Jin is charged with conspiracy to commit interstate harassment and unlawful conspiracy to transfer a means of identification, according to documents unsealed on Friday in a New York federal court.
“The Chinese Communist Party will use those within its reach to sap the tree of liberty, stifling free speech in China, the United States and elsewhere about the party’s repression of the Chinese people,” assistant attorney general for national security John Demers said.
The California-based Zoom said that Jin was appointed in October last year as its contact person with the Chinese government.

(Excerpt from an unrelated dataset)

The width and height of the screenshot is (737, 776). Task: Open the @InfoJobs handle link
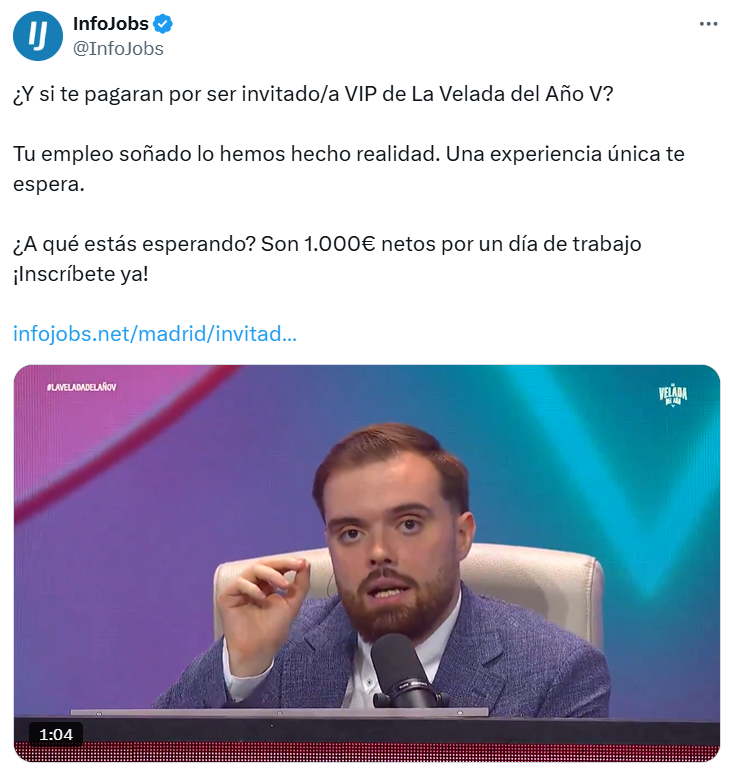point(118,48)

New York prosecutors alleged that Jin and his co-conspirators fabricated evidence, such as fake email accounts and Zoom accounts using the names of Chinese dissidents, to justify to company management why they had to shut down the meetings and cancel or suspend certain accounts. The “evidence” presented by the Jin team also included screenshots of participants’ profile pictures that had a masked person holding a flag resembling Islamic State, to show the video meetings were supporting terrorist organizations, inciting violence or distributing child pornography, the U.S. Department of Justice said.
He conspired to “censor the political and religious speech of individuals located in the United States and around the world at the direction and under the control of officials of the PRC government,” the department added.
Jin is wanted by the Federal Bureau of Investigation. Zoom said on Friday that it had terminated his employment for violating company policies and for trying to circumvent internal access controls.
Zoom also said its own investigation did not indicate that any enterprise data had been shared with the Chinese government, but the company believed Jin or other employees might have provided the data of not more than 10 China-based Zoom users to Beijing.
Lee Cheuk-yan, the chairperson of the group that organized Hong Kong’s annual Tiananmen vigil, said the U.S. prosecution indicated the long arm of the Communist Party had infiltrated American technology companies and that such cases were “only the tip of the iceberg.”